WORK REQUIRED => Copy out the lines of the records word for word, starting at the line that contains "You are a computer-use agent. Viewport: 1013px" and ending with the line that contains "pyautogui.click(x=794, y=216)".

RECORDS SHOWN =>

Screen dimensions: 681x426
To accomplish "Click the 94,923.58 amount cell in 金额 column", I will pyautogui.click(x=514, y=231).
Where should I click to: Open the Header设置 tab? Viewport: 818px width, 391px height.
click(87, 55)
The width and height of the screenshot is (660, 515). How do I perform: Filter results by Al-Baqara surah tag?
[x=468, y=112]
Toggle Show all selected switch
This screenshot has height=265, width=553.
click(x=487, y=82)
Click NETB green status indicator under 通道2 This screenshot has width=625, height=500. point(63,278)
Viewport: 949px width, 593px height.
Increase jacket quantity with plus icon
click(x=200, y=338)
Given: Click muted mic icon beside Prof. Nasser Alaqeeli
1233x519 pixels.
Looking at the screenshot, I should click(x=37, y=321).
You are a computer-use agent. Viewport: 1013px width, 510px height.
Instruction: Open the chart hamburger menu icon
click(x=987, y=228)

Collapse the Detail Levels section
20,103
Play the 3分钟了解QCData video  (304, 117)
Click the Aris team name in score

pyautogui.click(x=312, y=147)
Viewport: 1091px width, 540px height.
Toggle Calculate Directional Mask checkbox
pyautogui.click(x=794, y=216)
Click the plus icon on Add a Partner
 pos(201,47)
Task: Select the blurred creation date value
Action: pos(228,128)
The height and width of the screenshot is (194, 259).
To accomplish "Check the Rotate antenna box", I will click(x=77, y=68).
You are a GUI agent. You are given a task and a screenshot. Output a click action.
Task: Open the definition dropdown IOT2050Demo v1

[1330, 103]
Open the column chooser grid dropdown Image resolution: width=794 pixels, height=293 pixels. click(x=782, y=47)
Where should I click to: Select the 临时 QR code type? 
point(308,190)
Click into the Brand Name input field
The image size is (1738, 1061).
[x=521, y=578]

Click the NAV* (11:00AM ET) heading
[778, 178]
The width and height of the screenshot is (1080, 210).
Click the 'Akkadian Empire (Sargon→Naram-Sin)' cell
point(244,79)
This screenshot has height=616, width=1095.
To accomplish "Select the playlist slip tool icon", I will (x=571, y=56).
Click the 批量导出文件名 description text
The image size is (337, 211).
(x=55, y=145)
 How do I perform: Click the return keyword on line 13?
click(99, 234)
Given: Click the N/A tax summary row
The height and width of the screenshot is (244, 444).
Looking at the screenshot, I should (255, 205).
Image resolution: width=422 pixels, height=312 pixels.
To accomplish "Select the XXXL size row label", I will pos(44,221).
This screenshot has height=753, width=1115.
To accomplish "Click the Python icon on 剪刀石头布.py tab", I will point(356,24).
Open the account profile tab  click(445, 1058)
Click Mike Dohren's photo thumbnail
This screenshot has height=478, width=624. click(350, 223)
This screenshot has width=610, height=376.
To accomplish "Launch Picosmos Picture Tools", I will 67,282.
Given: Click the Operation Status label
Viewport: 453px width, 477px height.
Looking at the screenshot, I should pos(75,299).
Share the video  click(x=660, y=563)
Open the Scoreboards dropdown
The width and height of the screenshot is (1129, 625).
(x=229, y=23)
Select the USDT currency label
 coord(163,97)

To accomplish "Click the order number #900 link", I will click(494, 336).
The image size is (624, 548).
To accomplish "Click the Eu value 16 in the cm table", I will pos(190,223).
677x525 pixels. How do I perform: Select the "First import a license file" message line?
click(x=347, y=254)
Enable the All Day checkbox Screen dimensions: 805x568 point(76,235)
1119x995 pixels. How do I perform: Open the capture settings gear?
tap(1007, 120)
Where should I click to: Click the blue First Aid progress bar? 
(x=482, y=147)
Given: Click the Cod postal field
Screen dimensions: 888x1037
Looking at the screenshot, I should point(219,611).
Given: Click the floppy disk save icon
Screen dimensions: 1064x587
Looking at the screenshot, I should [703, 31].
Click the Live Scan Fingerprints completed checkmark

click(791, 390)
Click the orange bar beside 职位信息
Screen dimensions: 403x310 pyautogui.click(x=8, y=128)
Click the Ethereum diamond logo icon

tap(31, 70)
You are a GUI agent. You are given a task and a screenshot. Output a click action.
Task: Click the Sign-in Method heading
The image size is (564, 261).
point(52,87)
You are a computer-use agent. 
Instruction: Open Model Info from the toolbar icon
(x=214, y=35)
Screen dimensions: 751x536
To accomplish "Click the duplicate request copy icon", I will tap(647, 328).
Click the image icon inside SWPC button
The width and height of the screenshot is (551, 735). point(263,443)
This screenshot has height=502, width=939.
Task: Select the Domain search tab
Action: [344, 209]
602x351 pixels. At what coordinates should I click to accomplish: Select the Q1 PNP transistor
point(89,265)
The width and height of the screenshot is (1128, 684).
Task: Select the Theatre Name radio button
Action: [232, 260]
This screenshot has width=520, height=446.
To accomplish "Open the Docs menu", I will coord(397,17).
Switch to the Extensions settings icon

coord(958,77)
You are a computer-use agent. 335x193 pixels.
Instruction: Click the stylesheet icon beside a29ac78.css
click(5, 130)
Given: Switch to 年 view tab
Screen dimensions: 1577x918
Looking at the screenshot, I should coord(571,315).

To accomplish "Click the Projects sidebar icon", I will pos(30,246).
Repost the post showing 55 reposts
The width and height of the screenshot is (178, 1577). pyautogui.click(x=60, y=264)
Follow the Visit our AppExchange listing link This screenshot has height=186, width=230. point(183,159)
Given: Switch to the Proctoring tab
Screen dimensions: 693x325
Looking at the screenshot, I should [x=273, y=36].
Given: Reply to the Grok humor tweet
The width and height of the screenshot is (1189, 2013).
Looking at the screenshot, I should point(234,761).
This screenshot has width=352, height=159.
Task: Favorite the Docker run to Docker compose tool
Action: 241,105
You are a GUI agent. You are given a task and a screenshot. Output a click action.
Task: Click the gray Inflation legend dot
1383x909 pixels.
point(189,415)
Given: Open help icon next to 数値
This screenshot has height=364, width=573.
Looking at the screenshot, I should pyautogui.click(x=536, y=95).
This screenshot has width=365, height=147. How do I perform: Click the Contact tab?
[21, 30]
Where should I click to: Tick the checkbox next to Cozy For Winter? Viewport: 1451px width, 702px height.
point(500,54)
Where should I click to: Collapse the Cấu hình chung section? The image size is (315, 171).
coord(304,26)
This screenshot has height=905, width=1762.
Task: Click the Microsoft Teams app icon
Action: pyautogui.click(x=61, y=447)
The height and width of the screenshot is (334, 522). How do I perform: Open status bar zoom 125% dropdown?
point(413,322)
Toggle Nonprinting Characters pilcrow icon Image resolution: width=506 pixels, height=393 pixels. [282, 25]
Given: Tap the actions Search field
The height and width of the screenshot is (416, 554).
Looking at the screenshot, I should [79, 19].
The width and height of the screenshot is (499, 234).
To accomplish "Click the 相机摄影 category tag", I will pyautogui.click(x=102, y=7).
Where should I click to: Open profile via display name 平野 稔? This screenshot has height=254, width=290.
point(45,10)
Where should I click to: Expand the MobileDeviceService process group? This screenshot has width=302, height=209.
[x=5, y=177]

SOLUTION TO THIS EXERCISE =>
You are a computer-use agent. Viewport: 1013px width, 510px height.
Instruction: Open the chart hamburger menu icon
click(x=987, y=228)

Collapse the Detail Levels section
20,103
Play the 3分钟了解QCData video  (304, 117)
Click the Aris team name in score

pyautogui.click(x=312, y=147)
Viewport: 1091px width, 540px height.
Toggle Calculate Directional Mask checkbox
pyautogui.click(x=794, y=216)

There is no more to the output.